──────── Cuplikan Halaman ────────
Terkait Dualisme Kepengurusan KAN Nagari Air Haji, Niniak Mamak Minta Pemda Pessel Segera Mediasi

 

PESSEL, KABARDAERAH- Menindaklanjuti surat Instruksi Bupati Nomor 083/233/BKPol-PS/VII/2022 terkait Peraturan Daerah (Perda) Kabupaten Pesisir Selatan No 2 tahun 2016 Pasal 2 ayat 3, Niniak Mamak Nagari Air Haji, Kecamatan Linggosaribaganti, meminta Pemda Pessel segera melakukan upaya mediasi terkait dualisme kepengurusan KAN di nagari setempat.

Adapun bunyi Perda tersebut yakni, “Kerapatan Adat Nagari adalah lembaga adat yang ada pada 37 nagari asal di daerah sebelum pembentukan pemerintahan nagari baru. Sementara pada ayat 4 berbunyi “Pembentukan nagari baru tidak merubah jumlah Lembaga Kerapatan Adat Nagari yang ada di daerah.

Menyikapi Perda tersebut, Amran K selaku tokoh masyarakat sekaligus pemerhati adat Salingka Nagari Air Haji menjelaskan, sebelum lahirnya UU No 5 tahun 1979 tentang pemerintahan desa maka di Sumatera Barat (Sumbar) seluruh jorong yang ada dijadikan suatu pemerintahan terendah.

“Jadi, nagari yang ada sebanyak 541 di Sumbar kala itu dijadikan sebagai kesatuan masyarakat hukum adat. Selanjutnya lahirlah Perda No 13 tahun 1983 tentang nagari sebagai kesatuan masyarakat hukum adat,” ujar Amran K yang juga pernah menjabat sebagai mantan Wali Nagari Air Haji periode 2005-2010 pada KABARDAERAH di kediamannya, Sabtu (16/7/2022).

Lebih jauh dijelaskan, sebelum terbentuknya Kerapatan Adat Nagari (KAN) di Air Haji yang ada kala itu hanya Kerapatan Nagari yang di jabat oleh Sutan Rajo Mudo. Menurutnya, Nagari Air Haji kala itu sudah menganut sistem adat Koto Piliang dan yang menjadi Rajo Adat bergelar Sutan Rajo Mudo yang secara turun temurun tumbuh dalam suku Panai Lundang di Kampung Dalam Lubuk Buaya Air Haji, dan diakui hingga saat ini.

“Kemudian tiba-tiba saja ada sekelompok orang yang mengaku atau mengklaim mengatasnamakan Panai Tigo Ibu. Dari mana dasarnya?,” ucapnya lagi.

Amran K menyebut, Panai Tigo Ibu terdiri dari Panai Tanjuang dengan gelar (bagala) Dt Rajo Rayo, Panai Tangah bagala Dt Rajo Mansyur Alamsyah, Panai Lundang bagala Dt Rang Kayo Basa. Sementara sandi dari Rajo Adat nan bagala Sutan Rajo Mudo tumbuh dalam suku Panai Lundang di Kampung Dalam secara turun temurun hingga saat ini.
──────── Informasi yang Disediakan ────────
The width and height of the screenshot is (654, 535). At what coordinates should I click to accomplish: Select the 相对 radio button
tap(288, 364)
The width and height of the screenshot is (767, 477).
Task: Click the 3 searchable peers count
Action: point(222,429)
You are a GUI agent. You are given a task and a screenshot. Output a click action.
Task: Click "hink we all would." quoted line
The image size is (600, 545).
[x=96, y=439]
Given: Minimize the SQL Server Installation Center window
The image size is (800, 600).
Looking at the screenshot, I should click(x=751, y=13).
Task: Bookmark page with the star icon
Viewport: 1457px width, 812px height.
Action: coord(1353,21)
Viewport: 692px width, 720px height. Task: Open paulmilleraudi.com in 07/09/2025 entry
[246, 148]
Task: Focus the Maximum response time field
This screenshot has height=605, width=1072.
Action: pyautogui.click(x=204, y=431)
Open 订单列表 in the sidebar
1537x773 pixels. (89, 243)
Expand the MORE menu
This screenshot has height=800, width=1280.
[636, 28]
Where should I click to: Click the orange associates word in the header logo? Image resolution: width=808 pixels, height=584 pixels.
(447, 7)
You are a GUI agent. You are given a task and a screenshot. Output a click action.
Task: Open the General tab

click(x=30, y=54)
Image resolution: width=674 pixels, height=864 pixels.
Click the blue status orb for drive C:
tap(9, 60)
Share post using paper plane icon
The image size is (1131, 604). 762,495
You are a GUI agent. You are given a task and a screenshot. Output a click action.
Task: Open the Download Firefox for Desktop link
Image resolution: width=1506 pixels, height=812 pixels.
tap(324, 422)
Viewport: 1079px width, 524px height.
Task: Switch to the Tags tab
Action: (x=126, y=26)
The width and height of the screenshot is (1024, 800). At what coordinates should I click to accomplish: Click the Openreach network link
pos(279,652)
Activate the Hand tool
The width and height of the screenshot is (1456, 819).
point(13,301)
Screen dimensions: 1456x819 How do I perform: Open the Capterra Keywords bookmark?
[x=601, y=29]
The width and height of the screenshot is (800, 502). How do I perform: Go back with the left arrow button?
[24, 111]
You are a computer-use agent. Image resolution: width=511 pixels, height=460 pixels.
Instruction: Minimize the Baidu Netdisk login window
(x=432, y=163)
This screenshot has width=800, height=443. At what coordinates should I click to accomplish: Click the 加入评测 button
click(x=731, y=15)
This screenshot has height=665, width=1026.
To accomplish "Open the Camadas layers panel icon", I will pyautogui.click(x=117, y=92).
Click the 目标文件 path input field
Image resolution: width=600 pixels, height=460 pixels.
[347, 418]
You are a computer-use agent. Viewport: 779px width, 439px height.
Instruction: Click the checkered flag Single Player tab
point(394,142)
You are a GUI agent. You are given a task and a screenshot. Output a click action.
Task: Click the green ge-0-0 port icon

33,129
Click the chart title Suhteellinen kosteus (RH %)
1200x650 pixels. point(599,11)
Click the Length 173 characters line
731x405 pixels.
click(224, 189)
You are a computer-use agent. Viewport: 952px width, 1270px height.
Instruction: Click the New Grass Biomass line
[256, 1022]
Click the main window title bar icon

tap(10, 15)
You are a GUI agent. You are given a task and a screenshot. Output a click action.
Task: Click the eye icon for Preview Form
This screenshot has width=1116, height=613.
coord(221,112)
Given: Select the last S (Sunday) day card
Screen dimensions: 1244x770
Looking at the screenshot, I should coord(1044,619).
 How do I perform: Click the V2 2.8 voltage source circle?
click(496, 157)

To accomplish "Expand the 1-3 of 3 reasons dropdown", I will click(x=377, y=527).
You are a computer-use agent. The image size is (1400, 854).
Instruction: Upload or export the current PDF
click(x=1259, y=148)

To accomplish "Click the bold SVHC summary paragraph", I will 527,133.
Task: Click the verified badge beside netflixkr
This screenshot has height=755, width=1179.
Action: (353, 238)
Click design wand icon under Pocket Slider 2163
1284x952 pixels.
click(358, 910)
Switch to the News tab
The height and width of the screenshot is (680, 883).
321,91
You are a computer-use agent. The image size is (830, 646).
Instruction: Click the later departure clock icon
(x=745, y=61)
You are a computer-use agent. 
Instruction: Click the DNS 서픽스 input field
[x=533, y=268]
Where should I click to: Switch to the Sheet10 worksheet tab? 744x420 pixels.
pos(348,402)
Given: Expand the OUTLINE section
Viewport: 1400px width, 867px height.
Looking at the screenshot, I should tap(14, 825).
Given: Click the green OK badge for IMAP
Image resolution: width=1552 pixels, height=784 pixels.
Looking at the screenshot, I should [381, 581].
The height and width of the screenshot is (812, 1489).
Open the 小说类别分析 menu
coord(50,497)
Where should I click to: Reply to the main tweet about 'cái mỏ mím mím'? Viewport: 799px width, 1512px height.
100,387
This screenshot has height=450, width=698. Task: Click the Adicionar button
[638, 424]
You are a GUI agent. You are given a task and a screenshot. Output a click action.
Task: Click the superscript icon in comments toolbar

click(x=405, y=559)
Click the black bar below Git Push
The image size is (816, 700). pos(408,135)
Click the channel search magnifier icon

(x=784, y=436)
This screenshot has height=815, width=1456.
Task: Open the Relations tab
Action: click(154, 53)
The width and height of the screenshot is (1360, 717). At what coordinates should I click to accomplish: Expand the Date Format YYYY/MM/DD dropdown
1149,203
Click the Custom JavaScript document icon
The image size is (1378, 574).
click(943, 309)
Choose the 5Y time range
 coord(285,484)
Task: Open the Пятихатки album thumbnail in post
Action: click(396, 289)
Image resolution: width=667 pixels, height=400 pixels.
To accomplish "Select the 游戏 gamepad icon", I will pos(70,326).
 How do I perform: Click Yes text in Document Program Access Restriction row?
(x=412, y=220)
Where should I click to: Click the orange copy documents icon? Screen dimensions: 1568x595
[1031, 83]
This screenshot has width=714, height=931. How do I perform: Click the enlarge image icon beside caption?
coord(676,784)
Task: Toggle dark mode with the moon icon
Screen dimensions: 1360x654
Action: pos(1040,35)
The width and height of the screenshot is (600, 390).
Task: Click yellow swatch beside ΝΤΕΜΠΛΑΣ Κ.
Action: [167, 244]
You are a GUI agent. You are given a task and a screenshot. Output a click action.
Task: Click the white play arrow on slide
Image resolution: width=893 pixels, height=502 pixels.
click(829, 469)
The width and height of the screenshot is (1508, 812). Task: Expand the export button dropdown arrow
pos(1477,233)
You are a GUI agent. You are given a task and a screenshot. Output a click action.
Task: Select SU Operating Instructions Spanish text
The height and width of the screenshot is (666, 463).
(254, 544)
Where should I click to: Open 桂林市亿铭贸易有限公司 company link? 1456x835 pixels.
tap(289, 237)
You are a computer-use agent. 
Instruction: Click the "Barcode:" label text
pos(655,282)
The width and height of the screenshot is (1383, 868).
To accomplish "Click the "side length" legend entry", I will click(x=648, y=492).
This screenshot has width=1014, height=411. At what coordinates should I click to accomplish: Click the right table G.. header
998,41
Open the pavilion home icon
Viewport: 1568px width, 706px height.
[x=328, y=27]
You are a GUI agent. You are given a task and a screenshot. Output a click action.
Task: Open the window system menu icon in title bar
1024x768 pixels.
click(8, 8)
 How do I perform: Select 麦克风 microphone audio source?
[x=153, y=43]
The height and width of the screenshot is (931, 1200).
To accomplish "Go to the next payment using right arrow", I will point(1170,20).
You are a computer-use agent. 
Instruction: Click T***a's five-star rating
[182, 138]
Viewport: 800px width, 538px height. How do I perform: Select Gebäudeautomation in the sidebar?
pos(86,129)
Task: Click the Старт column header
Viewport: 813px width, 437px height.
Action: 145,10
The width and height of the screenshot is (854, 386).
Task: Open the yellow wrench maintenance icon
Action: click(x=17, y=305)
────────
— Latihan 1 —
Sebutkan semua peraturan dan surat resmi yang dirujuk dengan nomornya dalam artikel tentang dualisme kepengurusan KAN Nagari Air Haji.
— Latihan 2 —
Lanjutkan artikel tentang dualisme kepengurusan KAN Nagari Air Haji, dimulai setelah kalimat terakhir yang ditampilkan.

— Hasil Latihan 1 —
1. Surat Instruksi Bupati Nomor 083/233/BKPol-PS/VII/2022
2. Peraturan Daerah (Perda) Kabupaten Pesisir Selatan No 2 tahun 2016
3. UU No 5 tahun 1979 tentang pemerintahan desa
4. Perda No 13 tahun 1983 tentang nagari sebagai kesatuan masyarakat hukum adat

— Hasil Latihan 2 —
Namun, secara sepihak pada tanggal 6 September 2020 sepakatlah (Panai Tigo Ibu) mengangkat Siburman dengan gelar Dt Rajo Rayo menjadi Rajo Adat nan bagala Dt Rajo Hitam yang dinobatkan oleh Fachruddin yang mengaku-ngaku sebagai Dt Rang Kayo Basa. Sedangkan Dt Rang Kayo Basa adalah bagian dari Panai Tigo Ibu.

“Sedangkan menurut adat yang berlaku di Nagari Air Haji Dt Rang Kayo Basa dari Panai Lundang, Dt Rajo Mansyur Alamsyah dari Panai Tengah, dan Dt Rajo Rayo dari Panai Tanjuang adalah bagian dari Panai Tigo Ibu sandi dari Rajo Adat yang bergelar Sutan Rajo Mudo,” katanya.

Menurutnya, persoalan yang terjadi sekarang adalah terkait permasalahan hukum adat Salingka Nagari Air Haji tentang siapa yang berhak menjadi Rajo Adat/Ketua KAN di Nagari Air Haji. Namun, hingga saat ini permasalahan itu tak kunjung selesai.

“Jadi, untuk itu kami meminta kepada pemerintah daerah melalui pihak-pihak terkait segera mengambil sikap dan memediasi kedua belah pihak yang bertikai. Siapa yang berhak menjadi Rajo Adat atau Ketua KAN di Nagari Air Haji silahkan membawa bukti-bukti yang sah ada terkait legalitasnya,” tuturnya.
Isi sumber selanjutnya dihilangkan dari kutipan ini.